> On Thu, 29 Jan 1998, Richard Coates wrote:
> > Further to my previous reply, I am also interested in the
> > following words, and wondered if anyone was prepared to accept
> > the view that they contain examples of the same noun-forming
> > suffix:
> > Ir bunadhas, W dinas and (OW) camas, ScGael caolas
> There's the OI masc. ending -us, mainly used to form abstract
> nouns from adjectives, which Thurneysen ventured might come
> from IE *-es-tu-. Examples he gives (see para. 259 of the
> Grammar) include "bindius" from "bind" (melodious) and
> "inruccus" from "inricc" (worthy). ScGael "caolas" would
> seem to fit that pattern, based on "ca/el" (narrow). The
> ending was also added less often to a noun, as to "comarbae"
> (heir) to form "comarbus" (heirship), which would account
> for "bunadas" [modern "bunu/s"] as a derivative of "bunad"
> (origin, basis).
> Thurneysen give a lot more examples, including "mo/ra/lus"
> (= noun "moral, moral signification") which is interesting
> in that it seems to be a late naturalization of the Latin
> adjective "moralis" by means of the the native ending -us.
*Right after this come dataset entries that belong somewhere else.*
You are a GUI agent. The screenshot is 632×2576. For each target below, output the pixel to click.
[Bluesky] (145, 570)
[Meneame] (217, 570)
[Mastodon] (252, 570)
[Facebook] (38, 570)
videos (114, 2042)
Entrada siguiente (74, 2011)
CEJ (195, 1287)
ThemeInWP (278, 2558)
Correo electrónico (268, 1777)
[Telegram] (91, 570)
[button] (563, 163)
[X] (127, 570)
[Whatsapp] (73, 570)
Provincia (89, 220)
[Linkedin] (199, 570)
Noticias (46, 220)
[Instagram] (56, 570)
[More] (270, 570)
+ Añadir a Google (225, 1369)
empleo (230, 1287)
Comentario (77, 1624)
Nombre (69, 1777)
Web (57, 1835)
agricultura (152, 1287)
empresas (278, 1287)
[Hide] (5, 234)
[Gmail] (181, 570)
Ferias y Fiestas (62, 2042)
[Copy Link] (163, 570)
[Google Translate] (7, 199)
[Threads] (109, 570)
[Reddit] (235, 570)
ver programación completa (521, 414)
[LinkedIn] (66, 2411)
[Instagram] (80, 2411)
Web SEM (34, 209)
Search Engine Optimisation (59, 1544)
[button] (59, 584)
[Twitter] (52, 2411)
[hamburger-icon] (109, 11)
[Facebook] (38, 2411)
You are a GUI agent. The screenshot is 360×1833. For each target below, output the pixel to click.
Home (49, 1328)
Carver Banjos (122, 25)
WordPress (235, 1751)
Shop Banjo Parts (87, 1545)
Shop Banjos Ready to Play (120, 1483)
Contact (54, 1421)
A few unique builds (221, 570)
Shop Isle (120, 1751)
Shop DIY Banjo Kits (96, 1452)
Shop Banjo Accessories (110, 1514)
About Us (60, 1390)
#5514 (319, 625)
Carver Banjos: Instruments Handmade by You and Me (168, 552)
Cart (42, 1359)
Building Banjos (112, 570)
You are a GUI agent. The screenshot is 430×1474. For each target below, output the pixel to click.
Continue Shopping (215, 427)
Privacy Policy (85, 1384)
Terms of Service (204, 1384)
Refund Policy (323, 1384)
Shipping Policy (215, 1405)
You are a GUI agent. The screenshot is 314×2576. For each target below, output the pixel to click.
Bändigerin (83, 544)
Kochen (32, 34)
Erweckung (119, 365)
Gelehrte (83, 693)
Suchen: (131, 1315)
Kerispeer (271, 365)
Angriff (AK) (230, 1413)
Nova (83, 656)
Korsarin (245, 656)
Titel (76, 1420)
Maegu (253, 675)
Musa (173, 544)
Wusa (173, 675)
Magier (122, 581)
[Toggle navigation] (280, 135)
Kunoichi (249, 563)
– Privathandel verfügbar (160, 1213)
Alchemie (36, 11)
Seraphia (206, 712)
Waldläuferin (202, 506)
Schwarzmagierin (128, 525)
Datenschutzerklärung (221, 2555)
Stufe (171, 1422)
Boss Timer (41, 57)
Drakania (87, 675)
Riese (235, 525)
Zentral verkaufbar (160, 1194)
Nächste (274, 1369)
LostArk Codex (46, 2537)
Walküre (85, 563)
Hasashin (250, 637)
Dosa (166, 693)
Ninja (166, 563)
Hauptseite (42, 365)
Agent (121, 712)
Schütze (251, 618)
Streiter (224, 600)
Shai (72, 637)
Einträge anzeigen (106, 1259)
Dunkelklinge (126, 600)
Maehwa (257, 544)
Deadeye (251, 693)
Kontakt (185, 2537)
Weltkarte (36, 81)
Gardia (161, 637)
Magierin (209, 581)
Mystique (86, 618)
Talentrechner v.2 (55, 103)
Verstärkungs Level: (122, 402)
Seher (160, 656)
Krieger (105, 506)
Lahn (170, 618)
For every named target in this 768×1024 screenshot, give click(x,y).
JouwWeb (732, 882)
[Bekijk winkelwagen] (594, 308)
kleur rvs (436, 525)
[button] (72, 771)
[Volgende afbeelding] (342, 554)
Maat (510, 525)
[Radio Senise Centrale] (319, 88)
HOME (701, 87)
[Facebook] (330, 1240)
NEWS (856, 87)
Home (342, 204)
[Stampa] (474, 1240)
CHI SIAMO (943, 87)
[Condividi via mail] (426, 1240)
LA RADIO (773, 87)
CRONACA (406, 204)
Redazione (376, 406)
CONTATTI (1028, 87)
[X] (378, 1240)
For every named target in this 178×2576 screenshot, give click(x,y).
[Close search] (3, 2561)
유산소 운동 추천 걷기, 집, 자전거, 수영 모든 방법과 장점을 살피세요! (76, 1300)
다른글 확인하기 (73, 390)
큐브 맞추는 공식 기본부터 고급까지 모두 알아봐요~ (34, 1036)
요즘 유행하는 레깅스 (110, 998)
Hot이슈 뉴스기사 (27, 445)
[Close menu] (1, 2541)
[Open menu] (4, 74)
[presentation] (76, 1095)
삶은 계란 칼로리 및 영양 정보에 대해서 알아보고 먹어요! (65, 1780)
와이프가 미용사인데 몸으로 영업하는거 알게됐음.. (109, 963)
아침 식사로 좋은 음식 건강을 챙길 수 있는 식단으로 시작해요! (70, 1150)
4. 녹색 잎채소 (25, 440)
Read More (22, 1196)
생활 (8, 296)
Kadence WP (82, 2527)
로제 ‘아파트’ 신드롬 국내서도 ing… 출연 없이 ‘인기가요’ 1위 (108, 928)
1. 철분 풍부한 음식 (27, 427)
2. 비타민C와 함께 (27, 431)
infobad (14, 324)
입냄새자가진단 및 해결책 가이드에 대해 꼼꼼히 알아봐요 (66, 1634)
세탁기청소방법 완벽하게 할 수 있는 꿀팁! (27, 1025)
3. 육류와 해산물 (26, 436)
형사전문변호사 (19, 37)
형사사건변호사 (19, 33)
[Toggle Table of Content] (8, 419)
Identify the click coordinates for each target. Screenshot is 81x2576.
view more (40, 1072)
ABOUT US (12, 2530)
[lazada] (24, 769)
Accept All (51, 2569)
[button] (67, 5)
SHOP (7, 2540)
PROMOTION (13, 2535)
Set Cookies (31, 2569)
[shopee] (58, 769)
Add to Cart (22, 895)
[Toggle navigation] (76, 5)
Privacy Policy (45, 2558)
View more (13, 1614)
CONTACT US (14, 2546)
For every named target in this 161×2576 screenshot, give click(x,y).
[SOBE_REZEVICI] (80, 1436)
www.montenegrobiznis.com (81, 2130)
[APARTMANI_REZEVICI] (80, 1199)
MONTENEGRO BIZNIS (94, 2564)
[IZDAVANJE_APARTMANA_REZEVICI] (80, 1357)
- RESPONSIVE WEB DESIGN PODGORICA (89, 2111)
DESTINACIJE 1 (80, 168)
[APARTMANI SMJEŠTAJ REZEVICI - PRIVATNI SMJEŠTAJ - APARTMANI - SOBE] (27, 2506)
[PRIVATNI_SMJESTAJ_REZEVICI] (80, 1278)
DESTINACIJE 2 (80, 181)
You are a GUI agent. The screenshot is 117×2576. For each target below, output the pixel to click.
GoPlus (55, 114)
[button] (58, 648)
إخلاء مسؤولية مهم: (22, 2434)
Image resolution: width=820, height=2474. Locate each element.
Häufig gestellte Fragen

> The noun "dorchatu" (darkness) later reduntantly takes on
> the ending -us, giving "dorchatus" (darkness), so -us does
> seem to remain productive fairly late. Many of these words
> in -us, -as are still common in the modern language (ionracas,
> faiti/os, dorchadas) and I imagine that any abstract noun
> ending in -as would be a candidate. Words that spring to
> mind that are not on Thurneysen's list are "ci/ocras" (OI
> ci/ccaras - greed) and "di/ocas". Someone with a good search
> program could perhaps examine the disc-based version of the
> O/ Do/naill dictionary, or one of the on-line dictionaries
> for such words, if that would be helpful.